This is a rather disturbing development:
At 12:35 a.m. on July 1, 2011, sheriff’s deputies pounded on my front door and rang my doorbell. They shouted for me to open the door and come out with my hands up.
When I opened the door, deputies pointed guns at me and ordered me to put my hands in the air. I had a cell phone in my hand. Fortunately, they did not mistake it for a gun.
They ordered me to turn around and put my hands behind my back. They handcuffed me. They shouted questions at me: IS THERE ANYONE ELSE IN THE HOUSE? and WHERE ARE THEY? and ARE THEY ALIVE?
I told them: Yes, my wife and my children are in the house. They’re upstairs in their bedrooms, sleeping. Of course they’re alive.
Deputies led me down the street to a patrol car parked about 2-3 houses away. At least one neighbor was watching out of her window as I was placed, handcuffed, in the back of the patrol car. I saw numerous patrol cars on my quiet street. There was a police helicopter flying overhead, shining a spotlight down on us as I walked towards the patrol car. Several neighbors later told us the helicopter woke them up. I saw a fire engine and an ambulance. A neighbor later told me they had a HazMat vehicle out on the street as well.

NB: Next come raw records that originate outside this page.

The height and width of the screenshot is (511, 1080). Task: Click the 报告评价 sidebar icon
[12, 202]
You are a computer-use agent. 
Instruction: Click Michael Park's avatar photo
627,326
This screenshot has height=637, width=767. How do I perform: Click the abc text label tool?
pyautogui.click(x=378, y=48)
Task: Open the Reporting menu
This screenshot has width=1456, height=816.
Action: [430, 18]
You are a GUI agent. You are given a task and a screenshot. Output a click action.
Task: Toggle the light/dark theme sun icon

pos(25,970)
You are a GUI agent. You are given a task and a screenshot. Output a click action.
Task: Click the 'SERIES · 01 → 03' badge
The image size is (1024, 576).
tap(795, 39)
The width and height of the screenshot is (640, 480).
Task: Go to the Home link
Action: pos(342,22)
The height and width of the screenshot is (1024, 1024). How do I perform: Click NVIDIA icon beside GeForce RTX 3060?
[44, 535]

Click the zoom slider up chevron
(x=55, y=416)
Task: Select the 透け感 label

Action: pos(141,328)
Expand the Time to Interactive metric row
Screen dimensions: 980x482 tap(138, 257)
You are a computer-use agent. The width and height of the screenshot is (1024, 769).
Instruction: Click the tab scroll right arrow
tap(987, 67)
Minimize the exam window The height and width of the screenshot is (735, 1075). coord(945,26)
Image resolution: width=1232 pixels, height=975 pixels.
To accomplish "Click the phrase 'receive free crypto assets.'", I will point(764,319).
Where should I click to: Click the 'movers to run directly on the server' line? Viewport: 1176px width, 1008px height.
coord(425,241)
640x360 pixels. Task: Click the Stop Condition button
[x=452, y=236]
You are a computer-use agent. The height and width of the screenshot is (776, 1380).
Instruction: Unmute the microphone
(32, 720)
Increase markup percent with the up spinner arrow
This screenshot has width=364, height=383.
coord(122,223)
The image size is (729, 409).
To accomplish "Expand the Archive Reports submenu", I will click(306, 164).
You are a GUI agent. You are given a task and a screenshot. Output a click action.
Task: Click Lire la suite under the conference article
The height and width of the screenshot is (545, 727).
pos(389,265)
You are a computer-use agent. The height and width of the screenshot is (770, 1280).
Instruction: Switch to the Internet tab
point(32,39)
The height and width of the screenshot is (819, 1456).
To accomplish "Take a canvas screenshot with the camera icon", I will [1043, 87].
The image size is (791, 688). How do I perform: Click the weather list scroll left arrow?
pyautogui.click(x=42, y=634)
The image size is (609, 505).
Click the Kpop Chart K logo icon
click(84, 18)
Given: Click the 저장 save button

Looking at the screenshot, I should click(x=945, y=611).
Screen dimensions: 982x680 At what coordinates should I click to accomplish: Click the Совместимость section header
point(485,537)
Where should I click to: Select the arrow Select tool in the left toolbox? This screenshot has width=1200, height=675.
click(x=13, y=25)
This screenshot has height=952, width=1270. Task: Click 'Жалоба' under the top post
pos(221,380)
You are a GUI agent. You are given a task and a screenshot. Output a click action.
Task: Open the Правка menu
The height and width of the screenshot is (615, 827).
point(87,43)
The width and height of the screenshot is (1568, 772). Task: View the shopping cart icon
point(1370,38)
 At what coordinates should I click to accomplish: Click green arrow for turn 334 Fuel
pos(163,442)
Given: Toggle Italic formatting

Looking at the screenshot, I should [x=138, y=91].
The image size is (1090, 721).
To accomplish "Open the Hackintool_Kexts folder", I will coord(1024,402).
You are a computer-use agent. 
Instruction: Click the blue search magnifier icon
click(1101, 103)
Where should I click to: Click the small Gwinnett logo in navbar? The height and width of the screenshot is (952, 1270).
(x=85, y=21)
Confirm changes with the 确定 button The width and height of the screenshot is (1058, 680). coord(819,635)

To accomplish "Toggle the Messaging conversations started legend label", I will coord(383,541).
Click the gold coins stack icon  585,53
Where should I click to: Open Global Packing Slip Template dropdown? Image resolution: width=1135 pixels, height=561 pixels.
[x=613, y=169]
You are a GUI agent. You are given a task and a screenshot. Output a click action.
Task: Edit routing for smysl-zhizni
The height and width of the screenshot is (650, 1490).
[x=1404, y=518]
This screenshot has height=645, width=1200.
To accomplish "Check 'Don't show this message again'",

Meanwhile, police rushed into my home. They woke up my wife, led her downstairs and to the front porch, frisked her, and asked her where the children were. Then police ordered her to stand on the front porch with her hands against the wall while they entered my children’s bedrooms to make sure they were alive.
The call that sent deputies to my home was a hoax. Someone had pretended to be me. They called the police to say I had shot my wife. The sheriff’s deputies who arrived at my front door believed they were about to confront an armed man who had just shot his wife. I don’t blame the police for any of their actions. But I blame the person who made the call.
Because I could have been killed.
A “prank” phonecall that could easily have gotten the victim killed. Difficult to describe that as a mere “prank”. Bordering on terrorism, if not over the line.
It actually happened. The phenomenon is called “SWATting,” because it can bring a SWAT team to your front door. SWATting is a particularly dangerous hoax in which a caller, generally a computer hacker, calls a police department to report a shooting at the home of his enemy. The caller will place this call to the police department’s business line, using Skype or a similar service, and hiding behind Internet proxies to make the call impossible to trace. Anxious police, believing they are responding to the home of an armed and dangerous man, show up at the front door pointing guns and screaming orders.
That is exactly what happened to me. It is a very dangerous hoax that could get the target killed.